After his last start in Boston, Manoah even commented (via FanGraphs) that he should throw more of the pitch.
It’s a pitch that can be nasty for Manoah at times, but it’s also a pitch that gets him the all-important groundball. Alek Manoah even has one more pitch in his arsenal that can do the same thing.
The sinker is the ultimate groundball pitch. As previously mentioned, it has the lowest average launch angle of any commonly thrown pitch in baseball. Its velocity paired with downward movement is what forces hitters to smack it into the ground. Alek Manoah’s sinker carries an elite 67.1% groundball rate. While it’s not quite the 74% GB rate that Sandy Alcantara’s sinker induces, 67% is certainly nothing you should sneeze at. To go along with that, it’s a chase machine. Hitters swing 37.5% of the time Manoah throws a sinker outside of the zone. That late movement makes some of those chases absolutely vicious, like this one against Aaron Judge.
Alcantara’s chase rate on the sinker? Only 35.5%. Because of the fantastic late movement that Manoah gets on the pitch, hitters only swing at the sinker 52.4% of the time when it’s INSIDE the zone. Nearly 50% of the time, they just let it go by for an easy strike. All of this in tandem is what makes Alek Manoah’s sinker deadly. Hitters consistently make extremely poor swing decisions against the pitch, and even if they make the right one, it’s going to result in the worst form of batted ball 2/3 times. The sinker is the exact pitch that Manoah needs to lead his arsenal, and become the elite GB pitcher that Alcantara is.

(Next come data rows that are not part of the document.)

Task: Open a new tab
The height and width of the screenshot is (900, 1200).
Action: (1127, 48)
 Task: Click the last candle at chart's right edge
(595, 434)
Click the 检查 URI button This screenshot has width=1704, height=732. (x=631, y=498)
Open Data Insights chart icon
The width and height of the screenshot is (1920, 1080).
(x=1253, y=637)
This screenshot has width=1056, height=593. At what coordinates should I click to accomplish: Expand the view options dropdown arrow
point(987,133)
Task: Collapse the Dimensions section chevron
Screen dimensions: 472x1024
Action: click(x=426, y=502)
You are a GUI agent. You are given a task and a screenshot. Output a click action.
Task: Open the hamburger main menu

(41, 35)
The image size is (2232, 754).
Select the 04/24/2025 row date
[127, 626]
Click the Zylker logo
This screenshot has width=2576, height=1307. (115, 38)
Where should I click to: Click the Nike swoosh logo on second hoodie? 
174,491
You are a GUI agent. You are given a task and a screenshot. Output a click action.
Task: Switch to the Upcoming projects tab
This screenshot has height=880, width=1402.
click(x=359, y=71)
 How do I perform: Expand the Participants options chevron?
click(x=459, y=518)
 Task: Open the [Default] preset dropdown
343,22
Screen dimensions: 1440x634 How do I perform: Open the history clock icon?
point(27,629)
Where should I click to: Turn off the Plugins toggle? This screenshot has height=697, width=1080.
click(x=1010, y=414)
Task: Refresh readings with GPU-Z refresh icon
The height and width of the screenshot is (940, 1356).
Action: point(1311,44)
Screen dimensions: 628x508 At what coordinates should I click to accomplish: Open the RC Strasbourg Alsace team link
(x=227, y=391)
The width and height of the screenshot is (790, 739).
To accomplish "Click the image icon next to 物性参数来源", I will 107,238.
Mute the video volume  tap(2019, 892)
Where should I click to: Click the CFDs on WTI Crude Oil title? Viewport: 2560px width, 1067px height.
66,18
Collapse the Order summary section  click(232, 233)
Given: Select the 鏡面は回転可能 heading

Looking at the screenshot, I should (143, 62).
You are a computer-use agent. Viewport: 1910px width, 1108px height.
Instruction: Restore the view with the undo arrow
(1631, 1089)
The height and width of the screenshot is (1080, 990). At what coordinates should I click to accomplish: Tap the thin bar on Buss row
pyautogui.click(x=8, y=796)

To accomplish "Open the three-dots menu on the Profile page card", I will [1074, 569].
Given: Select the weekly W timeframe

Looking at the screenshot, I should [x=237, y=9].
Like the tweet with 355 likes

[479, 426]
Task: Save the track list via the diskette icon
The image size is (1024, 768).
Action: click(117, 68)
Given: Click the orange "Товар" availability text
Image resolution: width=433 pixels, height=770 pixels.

Of late, Manoah’s been pretty consistently better at producing grounders.
To go along with that, his GB% by game graph looks rather similar to his sinker usage graph. There’s a definite correlation between sinker usage, and ground balls.
One of the more quiet things about the secret to Sandy Alcantara’s success is his ability to mix pitches. His usage is incredibly spread out. Of late, Manoah’s been following in those footsteps.
So let’s answer the initial question… Can Alek Manoah sustain this level of success? The answer is a definitive maybe.
It’s extremely unlikely that he is able to maintain a sub 2.50 ERA with such a low groundball rate. Based on underlying numbers like xERA, the best he could realistically hope for is something like 3.00. However, if Manoah were able to transform his pitch usage (something he’s already showing signs of), he can become a groundball pitcher like Sandy Alcantara. Manoah throws much softer than Sandy does (about 5 MPH on each pitch on average).
However, he has precisely the same arsenal of pitches, a similar issue with strikeouts, and a shared ability to produce soft contact at will. It’s these similarities that provide the blueprint for sustainability, one that Manoah should follow if he wishes to pitch to this level for years to come.